Stained and dehydrated sections of tissues were subjected to LCM-aided dissection, as described before [33,34]. Two regions of each melanoma tissue were selected depending on the intensity of proliferation based on Ki-67 staining (areas with low and high proliferation). Melanomas that exhibited a homogeneous density of Ki-67-positive cells within tumors were excluded from the study. Tumors that had areas with different densities of Ki-67-positive cells (heterogeneous Ki-67 staining) were included for further examination. At least two researchers chose by consensus compartments exhibiting higher density (high proliferation, >20 mitoses in HPF, >10% Ki-67-positive cells, usually >50%) and lower density (low proliferation, <10% Ki-67-positive cells) of Ki-67-positive tumor cells compared to mean density Ki-67-positive cells of whole tumor tissue. Representative scans of high and low proliferation compartments are presented in Figure 2b and Figure 5a. The neoplastic character of dissected tissues was assessed based on pathomorphological features by a board-certified pathologist and confirmed by MITF staining. Subsequently, 5 µm2 of each region were marked to dissect with the LCM system (PALM Robo, Zeiss, Oberkochen, Germany). The conditions of LCP (Laser Catapulting Pressure) were as follows: LCP energy—82–92, LCP spot distance—25 μm, magnification—5×, tissue collected in 20 μL of Digestion Buffer (Norgen Biotek FFPE RNA/DNA Purification Plus Kit, Thorold, ON, Canada) in 500 μL sterile PCR-tube cap. Each LCM was preceded by optimization of LCP energy and spot distance to provide an effective dissection of marked areas. Caps were sealed back with tubes, centrifuged briefly, and placed on ice until further steps.

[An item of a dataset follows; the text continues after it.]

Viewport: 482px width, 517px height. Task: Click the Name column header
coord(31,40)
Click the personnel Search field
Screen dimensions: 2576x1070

4.6. DNA Isolation and Quality Verification

In the next step, samples were digested with proteinase K for 48 h at 37 °C followed by DNA isolation using Norgen Biotek FFPE RNA/DNA Purification Plus Kit according to the manufacturer’s protocol (Cat. 54300). DNA was eluted with 15 µL of ultrapure H2O preheated to 90 °C. Quantity of DNA was measured using Qubit Fluorometer and Qubit™ dsDNA HS Assay Kit (ThermoFisher Scientific, Waltham, MA USA). DNA quality was verified using Bioanalyzer 2100 according to the manufacturer protocol.

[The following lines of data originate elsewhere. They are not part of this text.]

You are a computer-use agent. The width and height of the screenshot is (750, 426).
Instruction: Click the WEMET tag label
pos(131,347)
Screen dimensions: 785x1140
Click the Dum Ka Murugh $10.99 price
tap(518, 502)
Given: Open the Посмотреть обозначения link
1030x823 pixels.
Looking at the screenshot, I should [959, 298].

4.7. Library Preparation and Next-Generation Sequencing

A total of 10 ng of isolated DNA was fragmented using Covaris M220 Focused ultrasonicator to obtain 200 bp fragment size. Libraries were prepared according to the protocol of NEBNext Direct® Cancer HotSpot Panel provided by the manufacturer. Accordingly, steps were as follows: denaturation and probe hybridization, 3′ blunting of DNA, dA-tailing, ligation of 3′ adaptor, 5′ blunting of DNA, ligation of 5′UMI adaptor, adaptor cleaving, and PCR amplification. The next-generation sequencing (NGS) was performed using Illumina HiSeq 1500cancer. All steps were conducted according to the manufacturer’s protocol. Reads within 50 cancer-related genes (Table 2) were aligned to the hg38 reference genome sequence. Integrative Genomics Viewer v.2.8 was used to visualize NGS results (IGV, http://software.broadinstitute.org/software/igv/, accessed on 15 January 2021). Pathogenicity of variants was determined with DANN [35].

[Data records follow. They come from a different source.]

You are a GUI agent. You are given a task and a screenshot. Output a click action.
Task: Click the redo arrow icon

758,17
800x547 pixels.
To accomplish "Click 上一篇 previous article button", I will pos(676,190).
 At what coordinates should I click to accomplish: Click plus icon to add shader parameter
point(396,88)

4.8. Statistical Analysis and Data Presentation

Statistical analyses were conducted with GraphPad Prism 8.4.3 (GraphPad Software Inc., San Diego, CA, USA) using the repeated-measures ANOVA with Tukey’s post-hoc test and paired t-test. All values are represented as mean ± SD. A p-value of <0.05 was considered statistically significant. Figure 1 and Figure 4 were created with Biorender.com.